» **Your assignment**:
Omit any picture, and return the remaining data exactly as written.

#####

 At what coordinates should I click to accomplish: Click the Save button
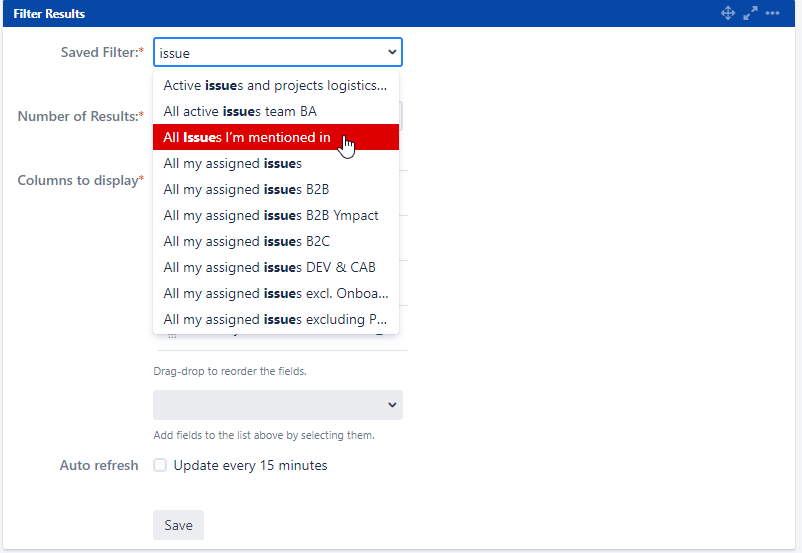click(x=179, y=525)

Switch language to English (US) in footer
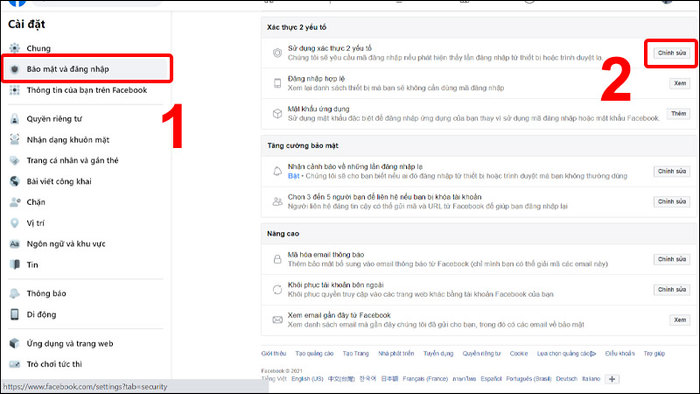(307, 378)
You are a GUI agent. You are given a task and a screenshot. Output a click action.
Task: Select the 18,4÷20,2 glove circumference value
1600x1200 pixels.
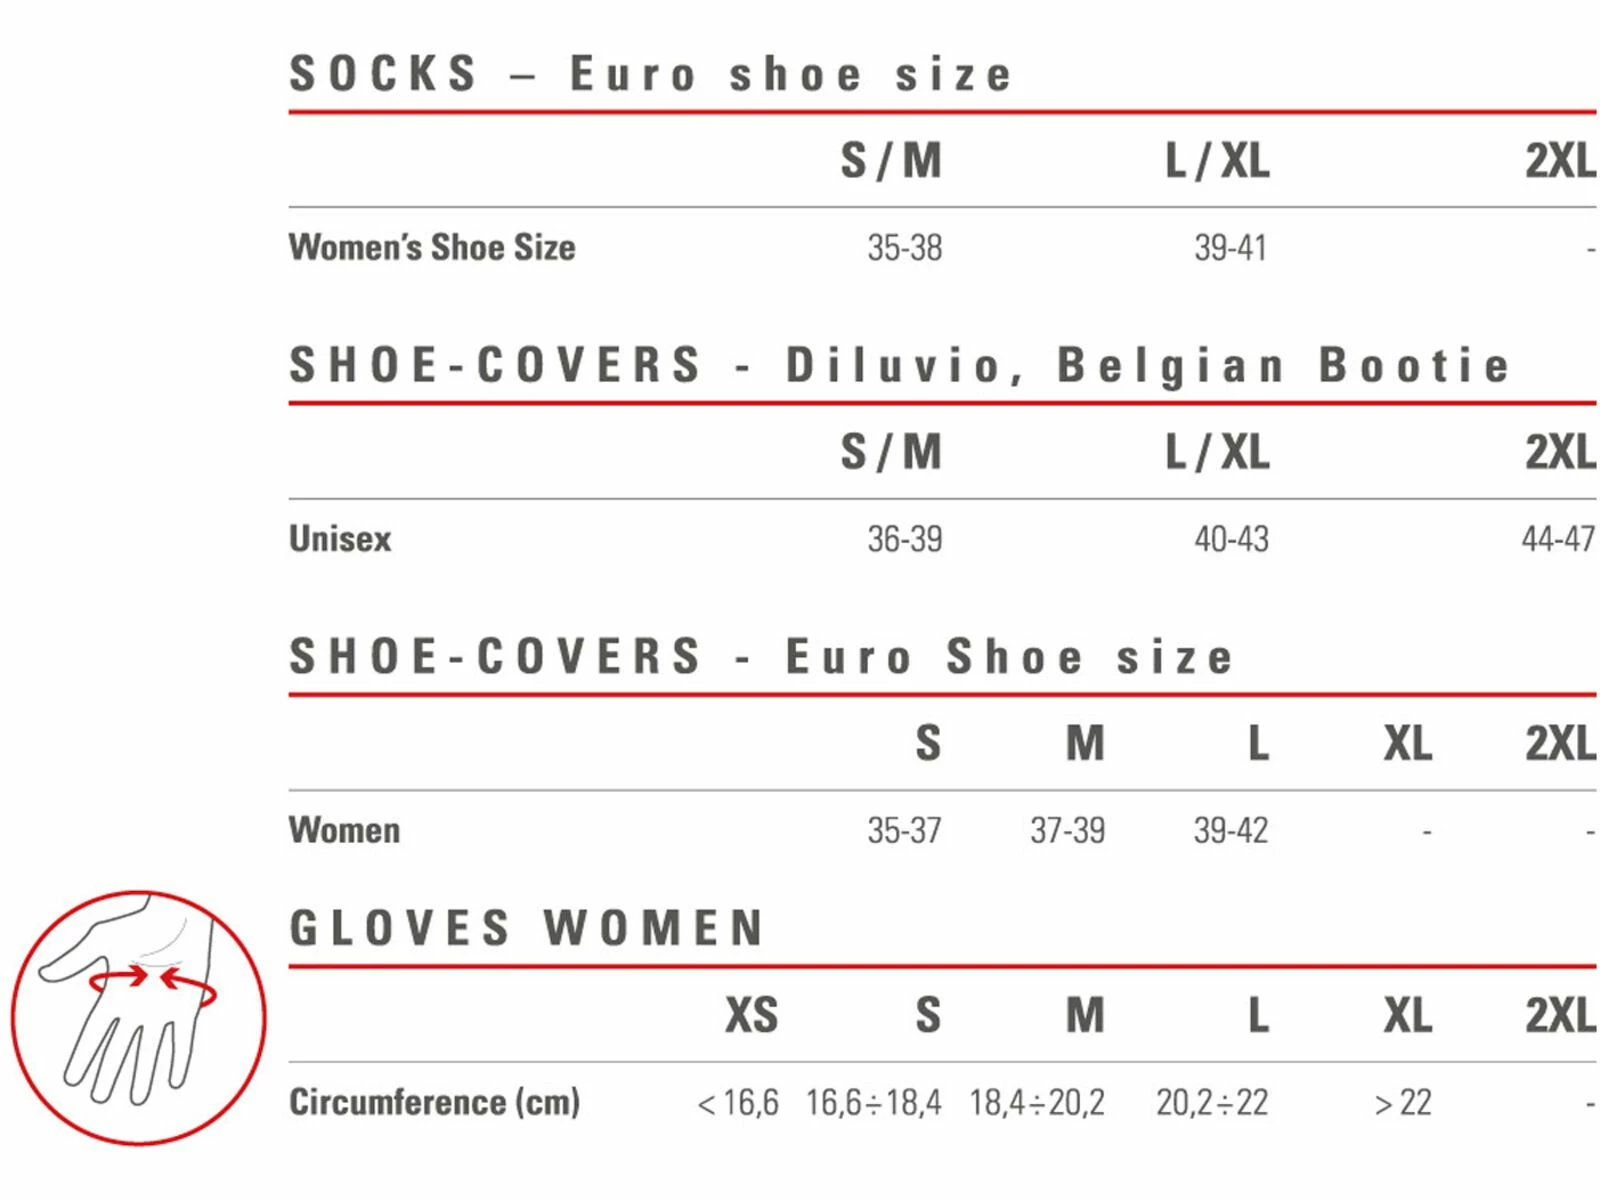[1036, 1103]
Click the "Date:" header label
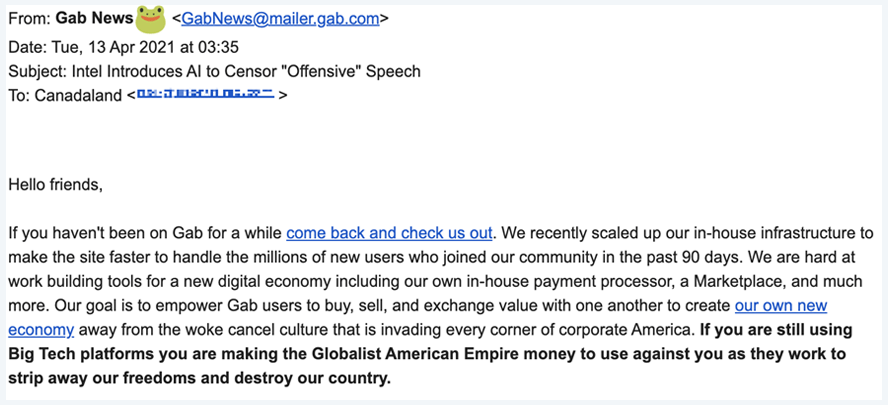The height and width of the screenshot is (405, 888). [x=28, y=46]
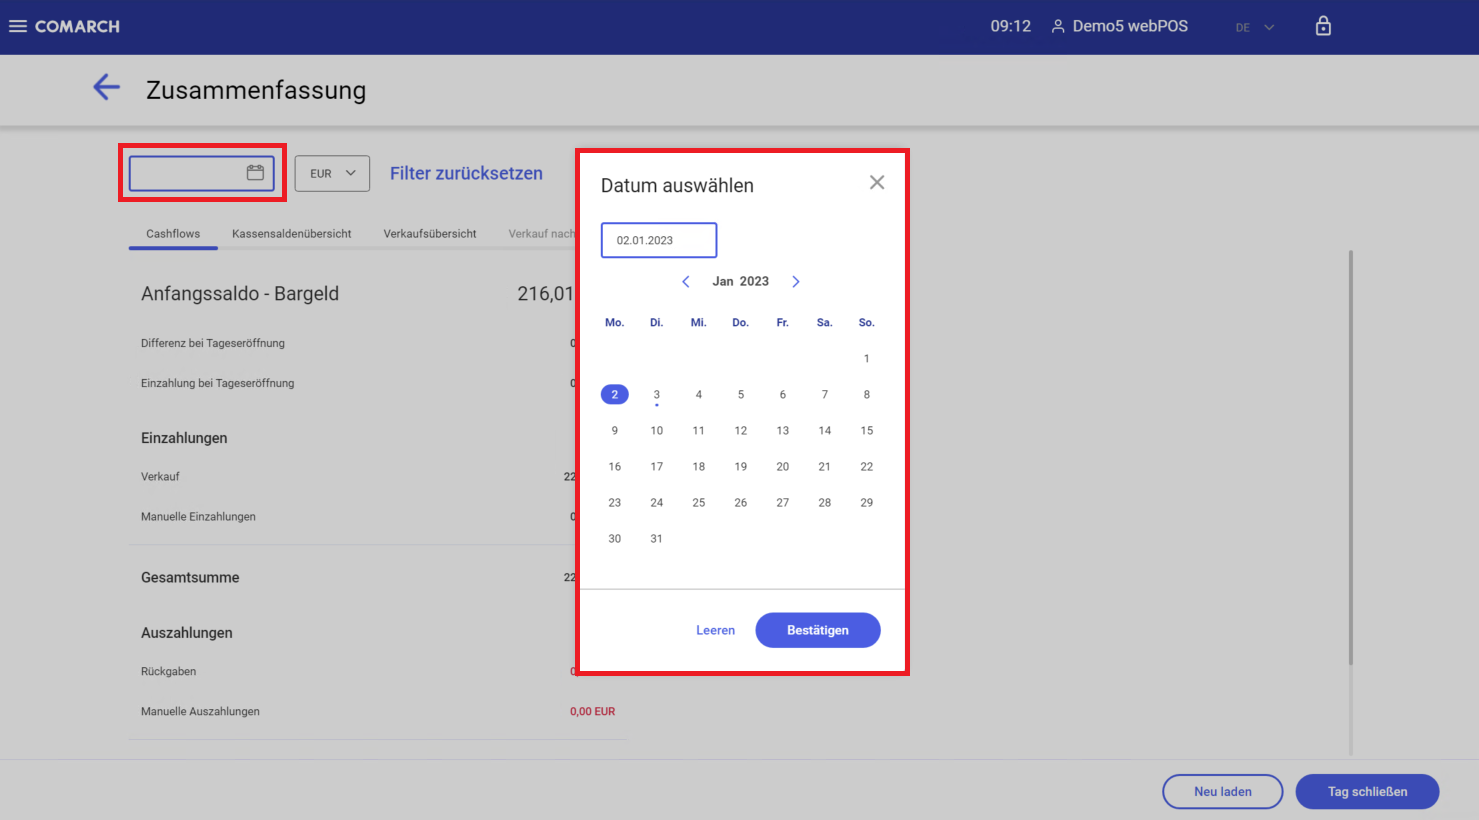Switch to the Verkaufsübersicht tab
Screen dimensions: 1479x820
click(x=430, y=234)
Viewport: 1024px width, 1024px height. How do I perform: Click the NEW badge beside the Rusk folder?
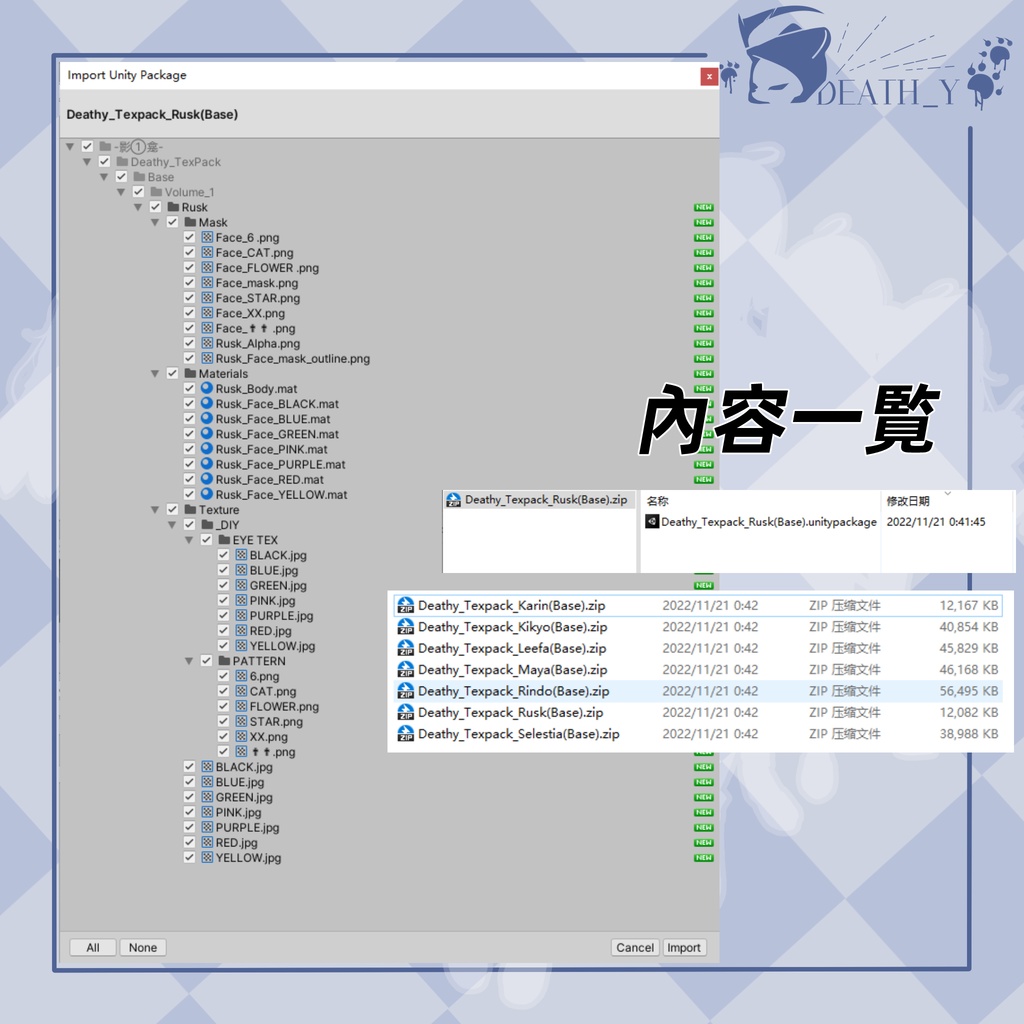(703, 207)
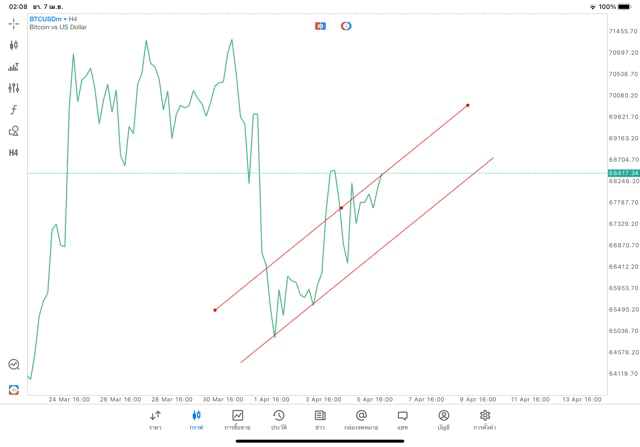Open the volumes bar chart icon
Viewport: 640px width, 447px height.
click(x=14, y=67)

#####

» **Exercise response**:
 At what coordinates should I click to accomplish: Click the Save button
click(x=179, y=525)

Switch language to English (US) in footer
(307, 378)
You are a GUI agent. You are given a task and a screenshot. Output a click action.
Task: Select the 18,4÷20,2 glove circumference value
1600x1200 pixels.
[1036, 1103]
Click the "Date:" header label
The height and width of the screenshot is (405, 888). [x=28, y=46]
Switch to the Verkaufsübersicht tab
Screen dimensions: 1479x820
click(x=430, y=234)
Viewport: 1024px width, 1024px height. How do I perform: Click the NEW badge beside the Rusk folder?
(703, 207)
Open the volumes bar chart icon
Viewport: 640px width, 447px height.
click(x=14, y=67)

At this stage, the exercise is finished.